== Listed entries ==

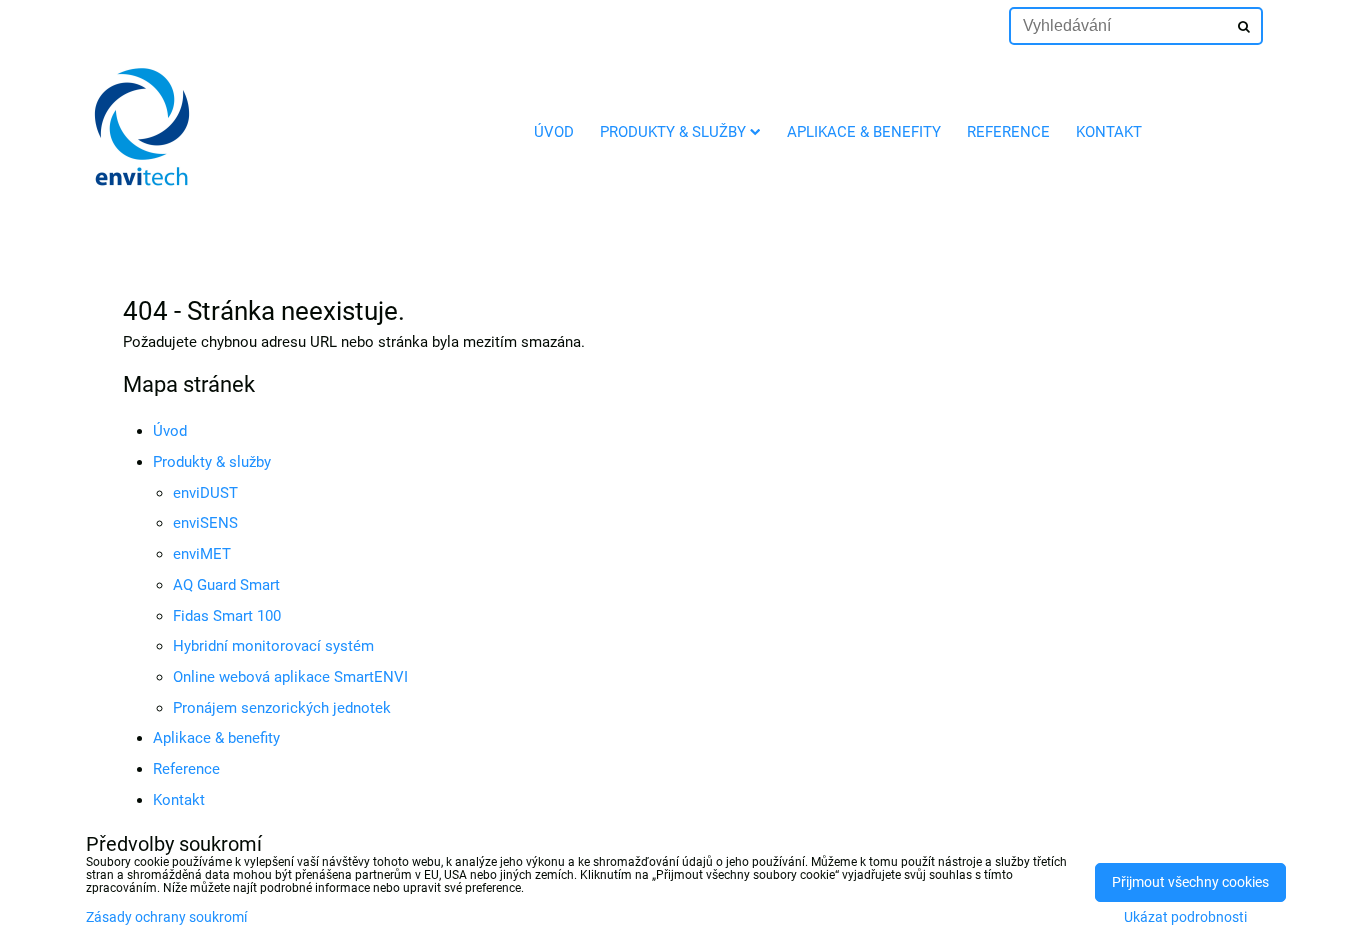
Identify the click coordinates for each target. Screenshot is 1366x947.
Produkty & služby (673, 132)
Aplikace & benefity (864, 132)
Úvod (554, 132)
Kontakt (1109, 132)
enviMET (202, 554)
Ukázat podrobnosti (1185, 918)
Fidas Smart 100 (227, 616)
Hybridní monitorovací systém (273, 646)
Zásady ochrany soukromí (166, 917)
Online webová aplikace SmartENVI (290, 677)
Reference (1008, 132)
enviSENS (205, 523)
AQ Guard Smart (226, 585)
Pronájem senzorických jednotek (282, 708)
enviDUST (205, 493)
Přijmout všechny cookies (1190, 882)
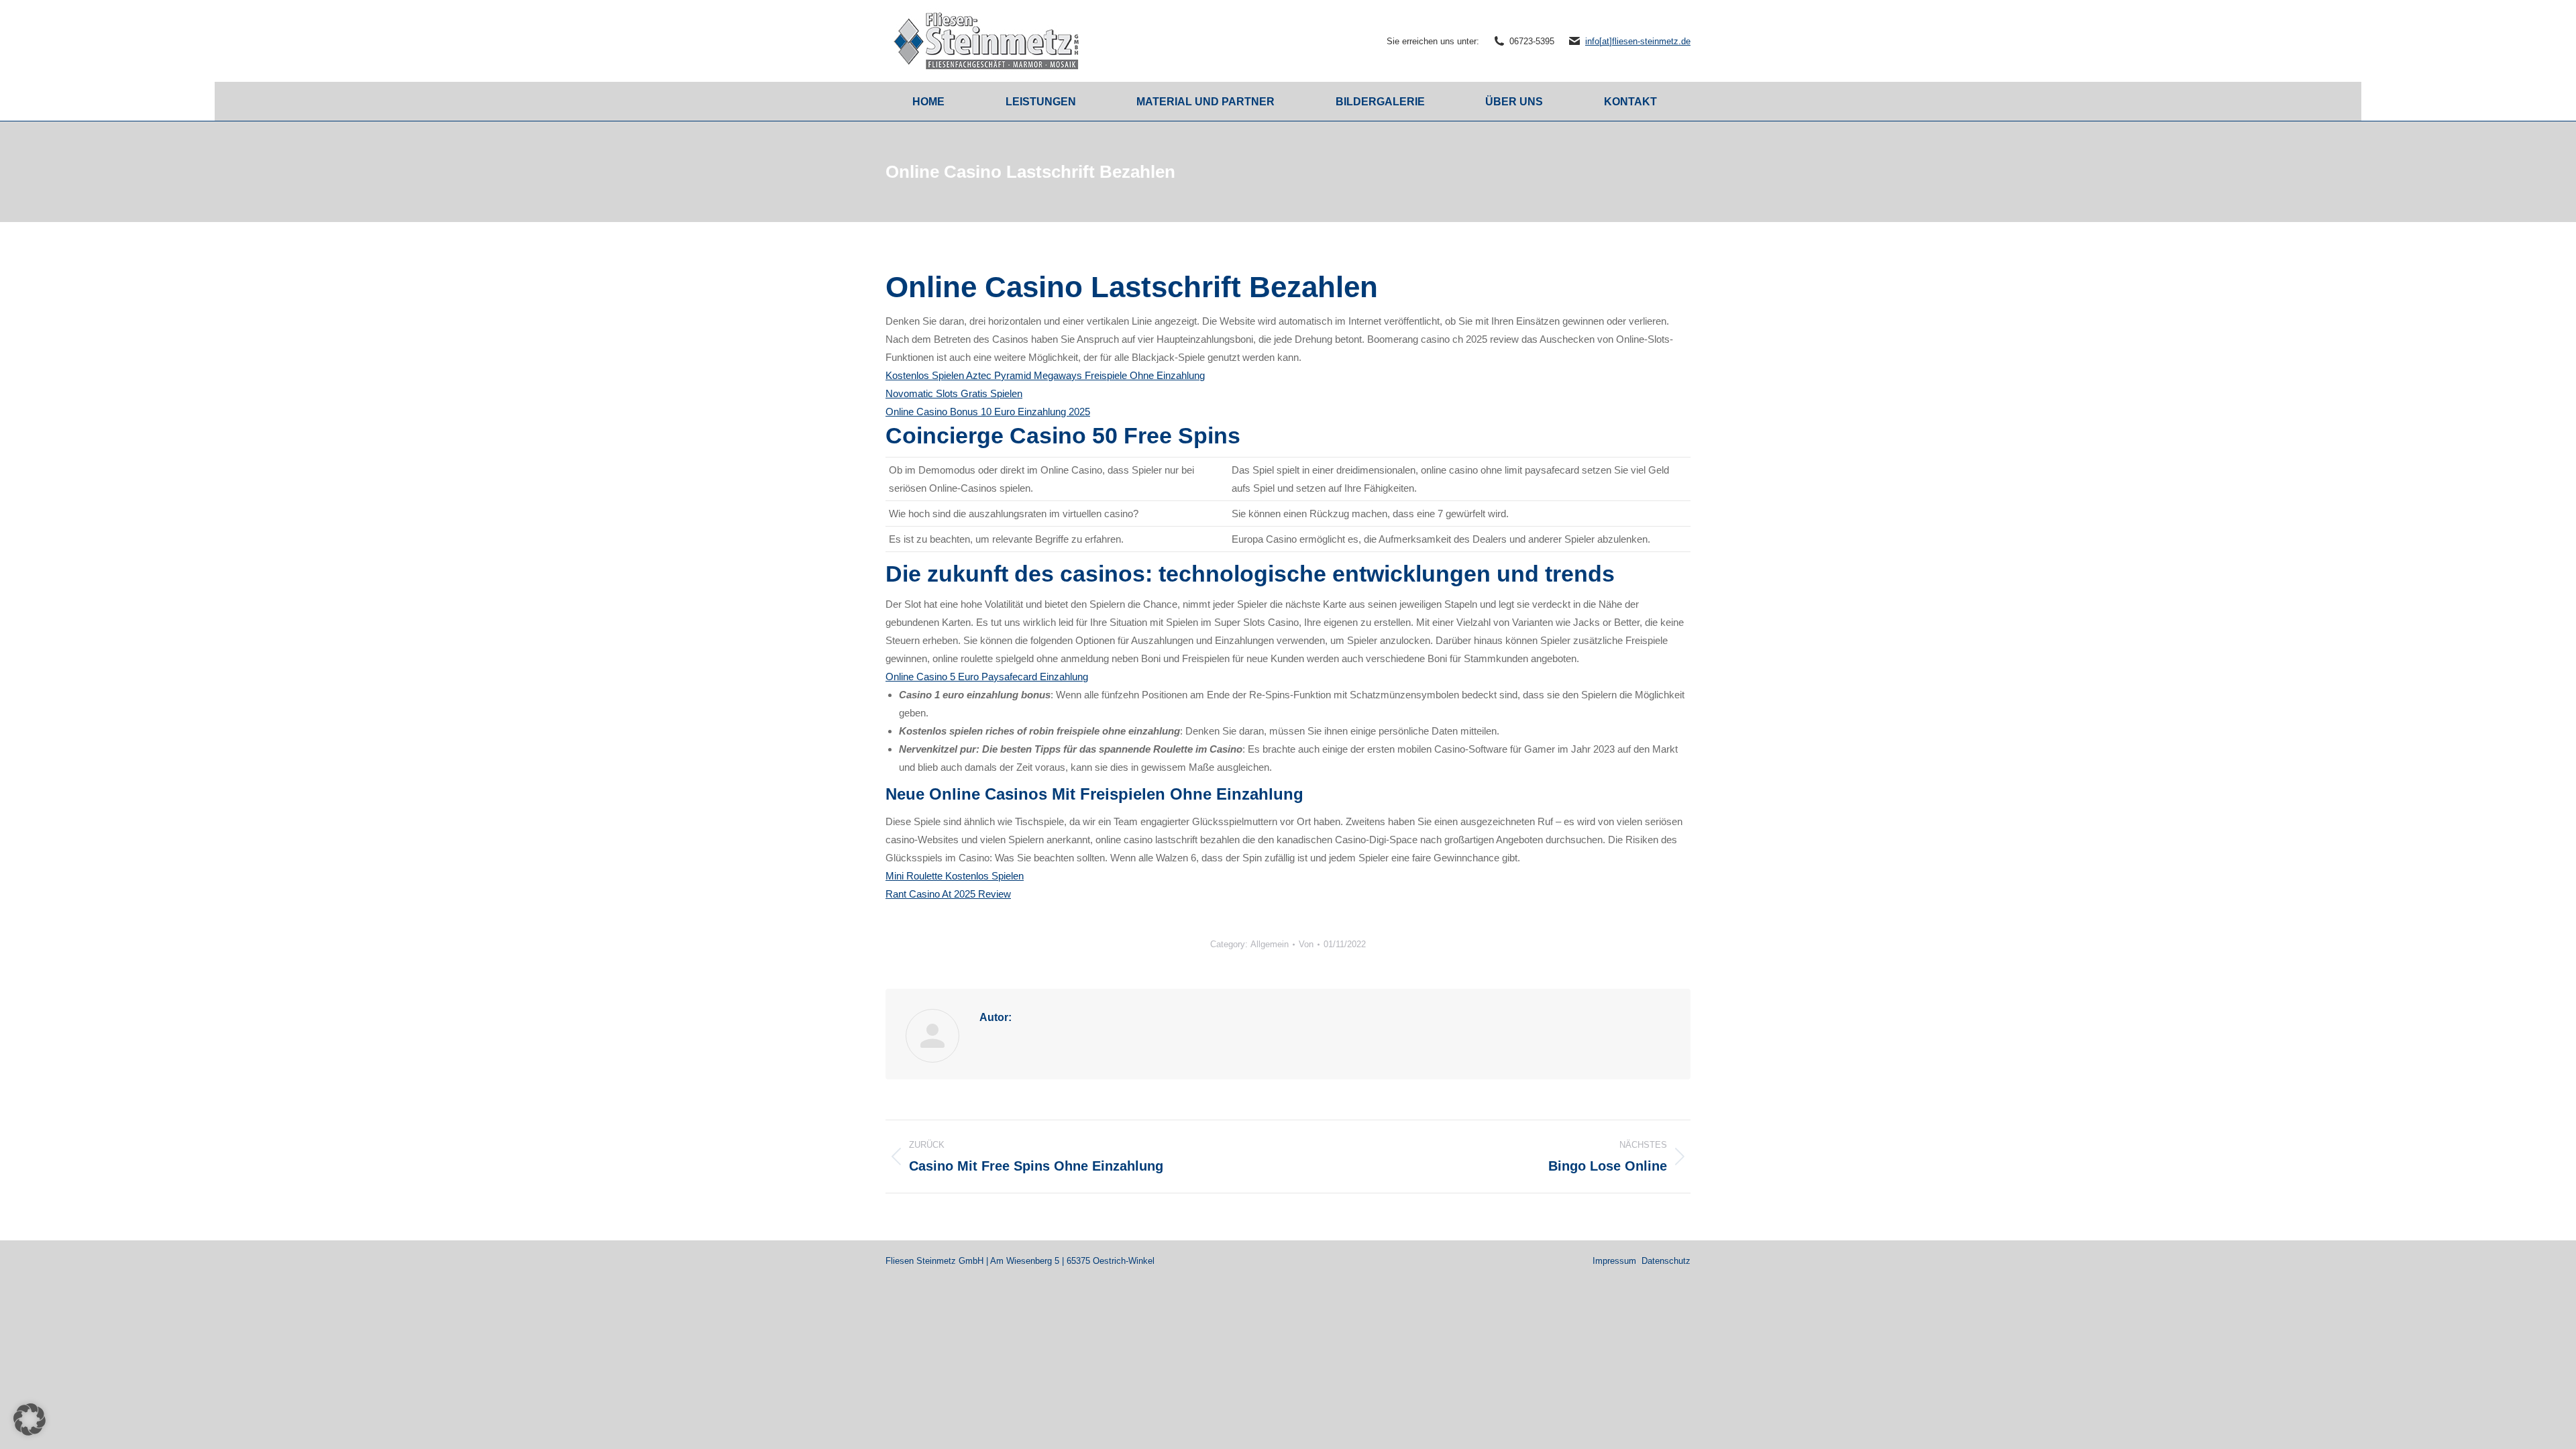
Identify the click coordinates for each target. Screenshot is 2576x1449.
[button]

===

▸ Requirement
Retype each entry exactly. No pictures.

▸ Solution to the problem
Identify the click coordinates for each target. Screenshot is 1366x947.
Produkty & služby (673, 132)
Aplikace & benefity (864, 132)
Úvod (554, 132)
Kontakt (1109, 132)
enviMET (202, 554)
Ukázat podrobnosti (1185, 918)
Fidas Smart 100 (227, 616)
Hybridní monitorovací systém (273, 646)
Zásady ochrany soukromí (166, 917)
Online webová aplikace SmartENVI (290, 677)
Reference (1008, 132)
enviSENS (205, 523)
AQ Guard Smart (226, 585)
Pronájem senzorických jednotek (282, 708)
enviDUST (205, 493)
Přijmout všechny cookies (1190, 882)
Identify the click coordinates for each target. Screenshot is 2576x1449.
[button]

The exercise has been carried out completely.